Regular Expressions
other posts

theory

A notation for describing the languages of Finite Automata.

Last week I discussed state machines; in particular I presented Deterministic Finite Automata, the simplest of the machines recognizing languages that form the subject matter of computability theory. In this post I discuss a common notation for describing the languages that these automata recognize, though I won’t show that that is what I am doing until a later post.

# Strings, Languages, Expressions

Recall that an alphabet is a set of symbols, like {`a`, `b``#`}; a string is an ordered list of symbols from that alphabet like `aab#ba##`, and a language is a set of those strings, like {`baa`, `aba`, `##a#b`}.
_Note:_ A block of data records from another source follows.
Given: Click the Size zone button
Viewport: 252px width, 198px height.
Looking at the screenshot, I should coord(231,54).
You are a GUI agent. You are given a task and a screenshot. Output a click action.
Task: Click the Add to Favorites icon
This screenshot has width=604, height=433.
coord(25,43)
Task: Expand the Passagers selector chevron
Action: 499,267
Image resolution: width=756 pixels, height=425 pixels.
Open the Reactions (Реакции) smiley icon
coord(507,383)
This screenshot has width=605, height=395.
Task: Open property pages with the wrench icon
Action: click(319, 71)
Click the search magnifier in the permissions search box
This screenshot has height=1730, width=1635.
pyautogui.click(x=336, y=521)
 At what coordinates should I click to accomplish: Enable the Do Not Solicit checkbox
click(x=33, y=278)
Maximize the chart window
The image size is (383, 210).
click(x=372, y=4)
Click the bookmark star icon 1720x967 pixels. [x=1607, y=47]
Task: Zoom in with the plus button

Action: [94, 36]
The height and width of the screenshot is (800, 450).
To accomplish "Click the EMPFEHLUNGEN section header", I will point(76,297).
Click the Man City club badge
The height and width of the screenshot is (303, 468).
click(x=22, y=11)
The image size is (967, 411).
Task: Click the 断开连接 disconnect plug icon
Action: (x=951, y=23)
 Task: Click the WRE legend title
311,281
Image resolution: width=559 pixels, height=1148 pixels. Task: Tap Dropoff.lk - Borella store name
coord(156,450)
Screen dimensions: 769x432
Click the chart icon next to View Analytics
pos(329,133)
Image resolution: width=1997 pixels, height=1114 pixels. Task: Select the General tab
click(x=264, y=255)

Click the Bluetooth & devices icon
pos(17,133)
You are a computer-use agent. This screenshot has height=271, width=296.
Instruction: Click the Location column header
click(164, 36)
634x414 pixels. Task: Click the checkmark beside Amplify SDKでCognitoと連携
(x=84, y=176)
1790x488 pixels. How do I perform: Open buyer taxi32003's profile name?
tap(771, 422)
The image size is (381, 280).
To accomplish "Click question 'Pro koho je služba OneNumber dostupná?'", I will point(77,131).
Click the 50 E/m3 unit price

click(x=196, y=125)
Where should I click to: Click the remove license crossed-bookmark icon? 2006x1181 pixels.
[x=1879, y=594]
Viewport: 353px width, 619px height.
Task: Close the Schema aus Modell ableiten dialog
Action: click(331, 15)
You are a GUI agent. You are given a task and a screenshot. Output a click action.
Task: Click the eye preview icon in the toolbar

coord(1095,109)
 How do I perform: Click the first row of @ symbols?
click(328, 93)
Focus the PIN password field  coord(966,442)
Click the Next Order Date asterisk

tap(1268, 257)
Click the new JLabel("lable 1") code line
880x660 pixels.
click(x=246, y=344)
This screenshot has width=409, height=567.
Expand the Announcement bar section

Our goal today is to come up with a succinct notation for describing languages that might contain infinitely many strings, such as “‍strings with a `b` after every `a`‍” or “‍strings with more `#`s than `b`s.‍” We won’t succeed in creating a notation for “‍more `#`s than `b`s‍” in this post… We’ll call representations of this notation expressions and display them `thus`.

# Regular Expressions

Let’s start simple. Let’s let a sequence of symbols from our alphabet represent that sequence of symbols: `a` describes the language {`a`}, `baa` describes the language {`baa`}, etc. We don’t have any way to describe languages with more than a single string in them, but we have to start somewhere.

Let’s add a symbol not in our language—say, `?`—that means something else. Let’s have it mean “‍You can include the previous symbol or not, both are ok.‍” Thus `ab?` describes the language {`ab`, `a`}, `b?a?a?` describes the language {`baa`, , `ba`, `a`, `b`, `aa`}, etc. Our expressions are more succinct now, but still can’t express {`abb`, `a`} Try it; you’ll end up with {`abb`, `ab`, `a`} or {`abb`, `ab`}. .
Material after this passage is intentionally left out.